For these pages, wild rice refers to the genus Zizania. The Zizania wild rice should not be confused with the Oryza wild types, which are also referred to as wild rice (11, 14). The genera Oryza and Zizania are both from the Oryzeae tribe (22), but the term "wild rice" has stuck to the genus Zizania, even though it isn't technically a rice (5, 6, 11).

Wild Rices belong to the genus Zizania, from the Greek Zizanion - a wild weedy grain that typically grew among wheat crops ( 3, 21). There are four species in this genus, three which are native to North America (Z. palustris, Z. aquatica, Z. texana), and one native to Asia (Z. latifolia) (11, 22). Z. palustris is the main species of wild rice harvested for food, and is the one most often thought of when the average person thinks about wild rice. Commonly confused with Z. palustris, Z. aquatica is a non-cultivated wild rice and its smaller seeds are not commonly used for food (8, 11). These two species are annual grasses (11). Many people use the terms interchangeably, but it is not accurate.

Z. texana and Z. latifolia are both perennials. Neither species provides seeds harvested for food, however the stems of Z. latifolia are edible (21) (see Wild Rice Nutrition).

The Zizania grown for grain - Z. palustris - is the focus of these Wild Rice pages, unless otherwise noted.

Zizania palustris

Wild rice is one of two grains native to North America (the other being maize (22)), and grows mostly in shallow lake areas, rivers and streams (5, 11, 13, 22). It was a staple food for early North American people, who introduced it to European explorers (6, 8, 11, 12, 13, 22). It is also a staple for wild birds and waterfowl (12). Native Americans called it manomin, meaning good berry (11, 13, 22).

Historically wild rice has been harvested by hand in boats by knocking the grain into the canoe with a pole, and although most wild rice is now harvested mechanically it is still harvested by hand (by law) in Minnesota state waters (8, 11, 12, 22).

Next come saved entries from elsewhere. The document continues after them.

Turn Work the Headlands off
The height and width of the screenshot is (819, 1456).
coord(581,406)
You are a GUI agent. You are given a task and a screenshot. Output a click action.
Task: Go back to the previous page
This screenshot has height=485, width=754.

The grains easily shatter, thus using this method requires multiple harvests during the ripening season, and makes mechanical harvesting difficult (8, 11, 12, 13).

Commercialization of wild rice began in earnest in the 1950's and 1960's after breeding efforts resulted in more shatter-resistant varieties, allowing for mechanical harvesting and crop expansion (11, 13). Not growing well in the hot south, wild rice is well adapted to northern latitudes (11). Today wild rice is grown in diked fields as well as in natural waters in the US and Canada (13), and researchers in Europe are investigating possible wild rice production there (13). California, Minnesota and Saskatchewan are the largest producers of wild rice (22).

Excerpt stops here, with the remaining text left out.